__Aim of the task__
Rewrite the items below, changing "Open" to "Select" wherever it occurs and keeping everything else the same. Leave the pictures out of your answer.

[Source data]

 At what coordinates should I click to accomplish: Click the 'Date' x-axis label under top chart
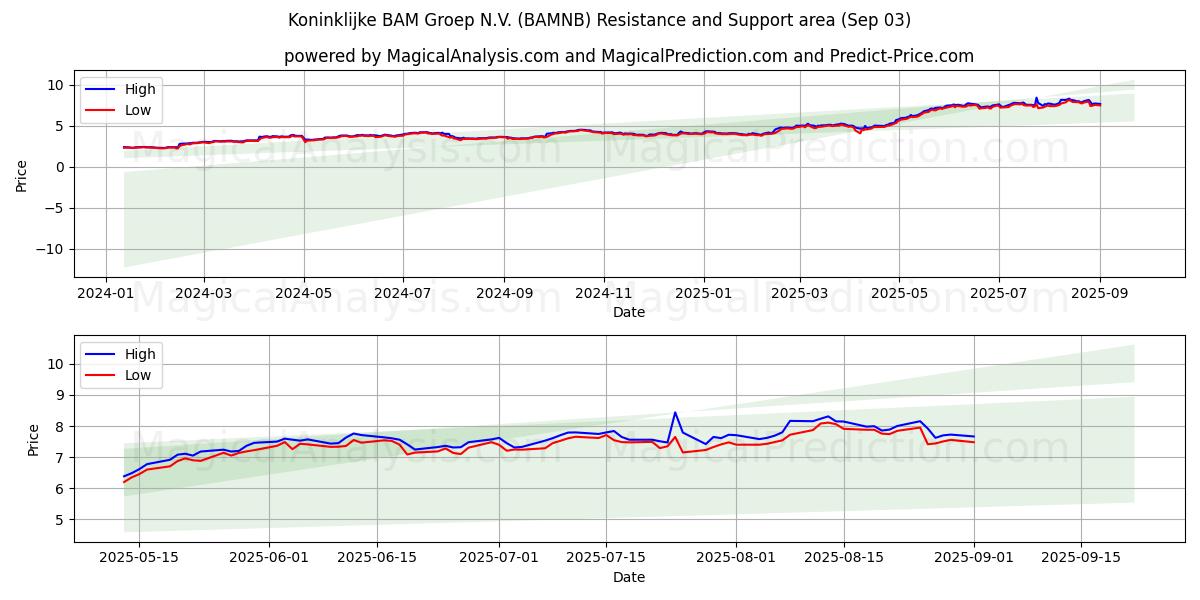click(629, 312)
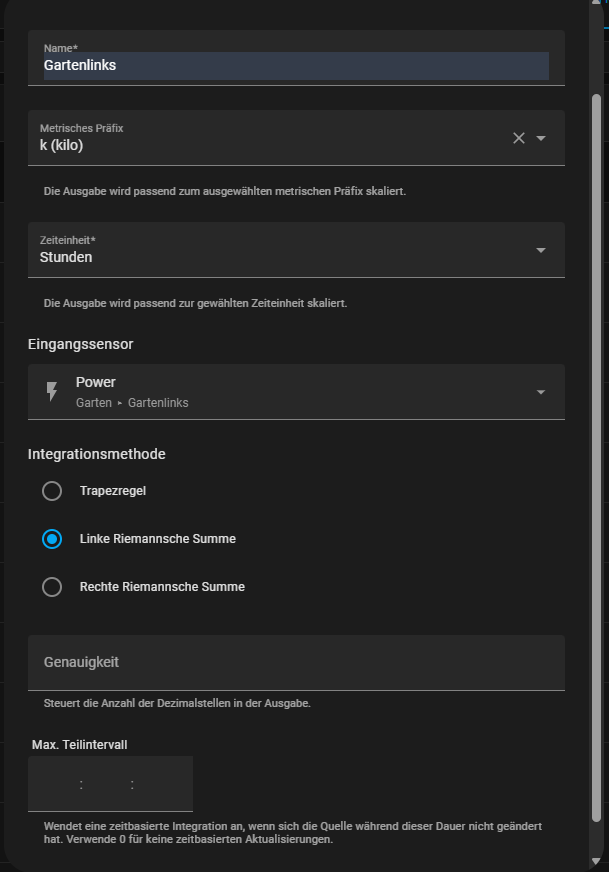
Task: Pick Rechte Riemannsche Summe option
Action: pos(52,587)
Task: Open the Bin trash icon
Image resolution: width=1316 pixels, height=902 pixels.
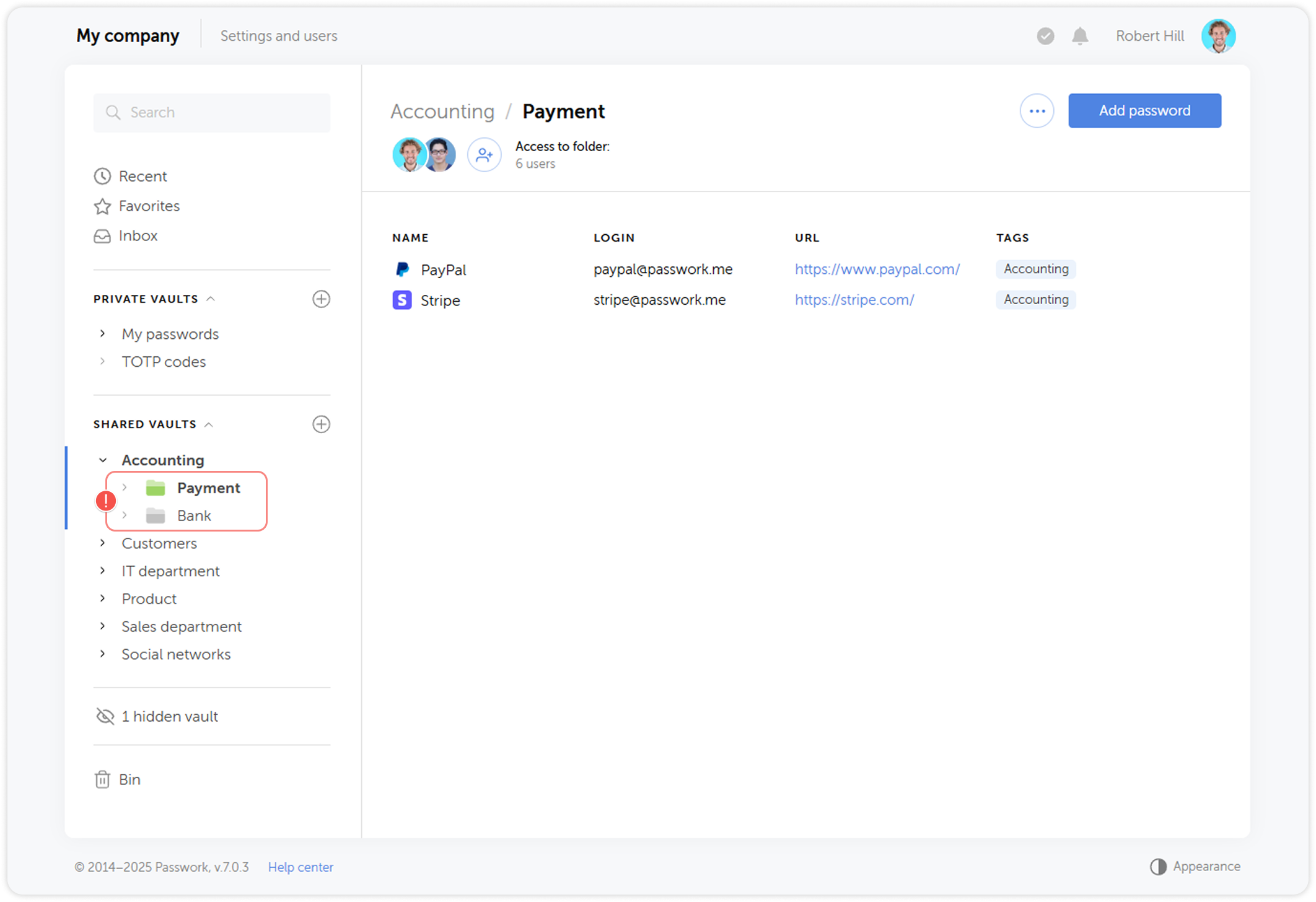Action: [x=103, y=779]
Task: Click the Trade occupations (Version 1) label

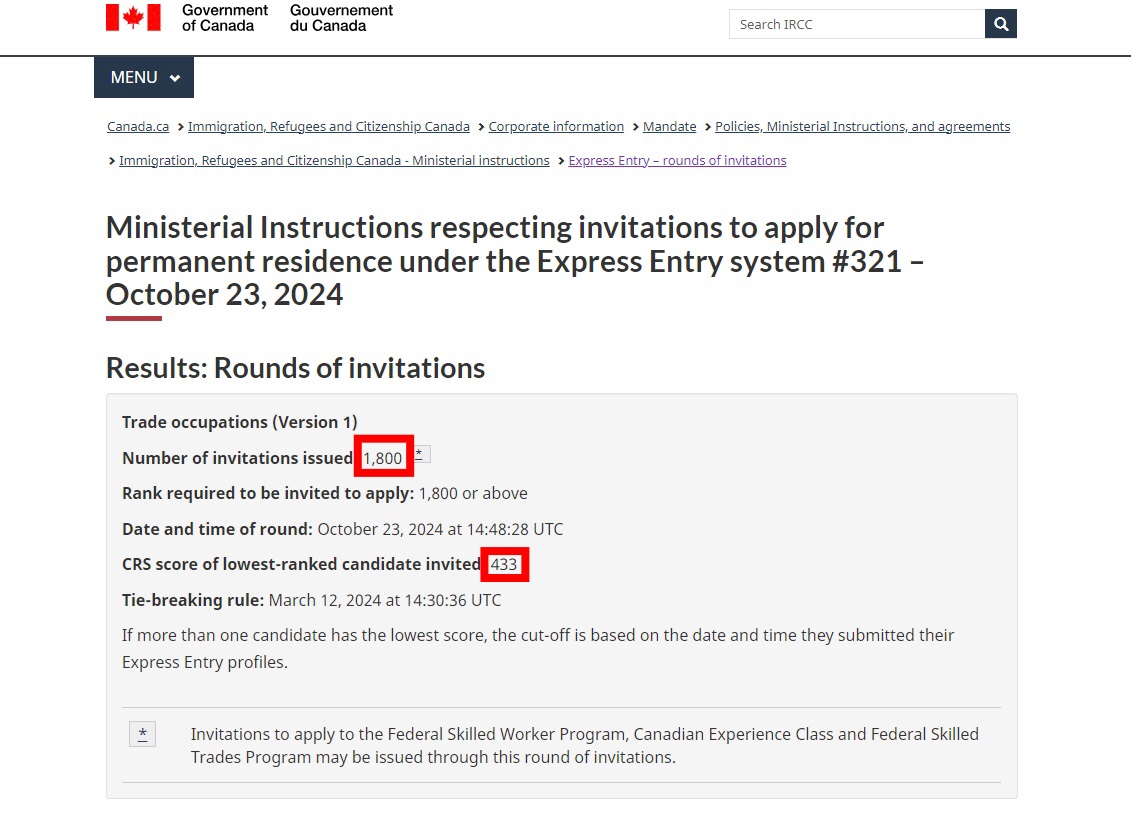Action: click(239, 422)
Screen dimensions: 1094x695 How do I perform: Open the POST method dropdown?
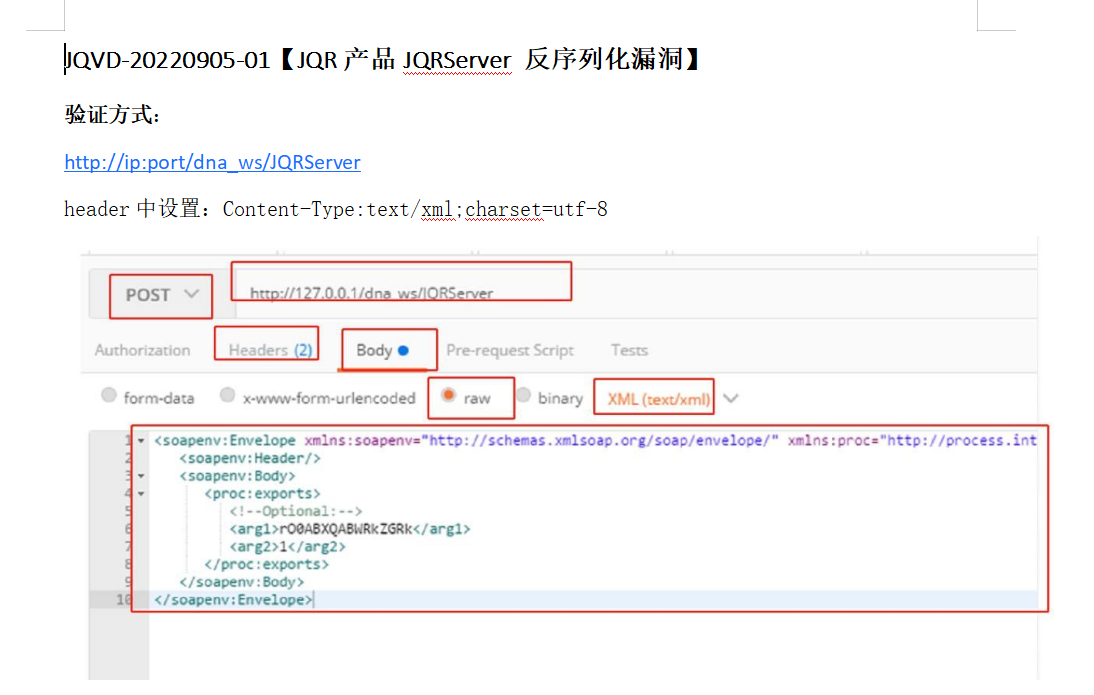(x=162, y=295)
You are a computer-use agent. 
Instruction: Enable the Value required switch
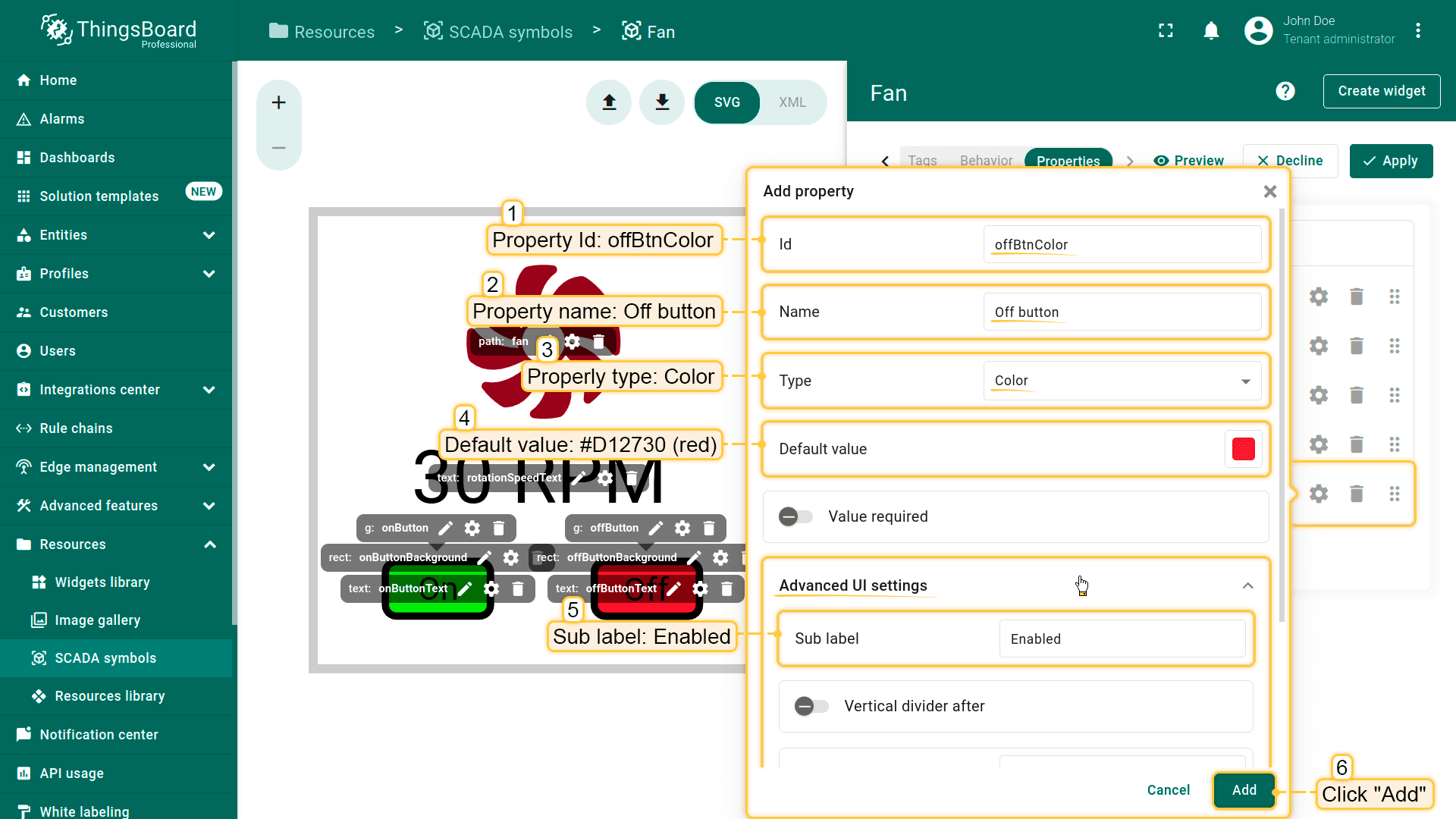[x=795, y=516]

__Result of this exercise__
 At what coordinates should I click to accomplish: Click the 'Date' x-axis label under top chart
click(629, 312)
Task: Pick Rechte Riemannsche Summe option
Action: pos(52,587)
Task: Select the Bin trash icon
Image resolution: width=1316 pixels, height=902 pixels.
Action: [x=103, y=779]
Task: Click the Trade occupations (Version 1) label

Action: click(239, 422)
Screen dimensions: 1094x695 How do I perform: Select the POST method dropdown?
(x=162, y=295)
You are a computer-use agent. 
Instruction: Enable the Value required switch
[x=795, y=516]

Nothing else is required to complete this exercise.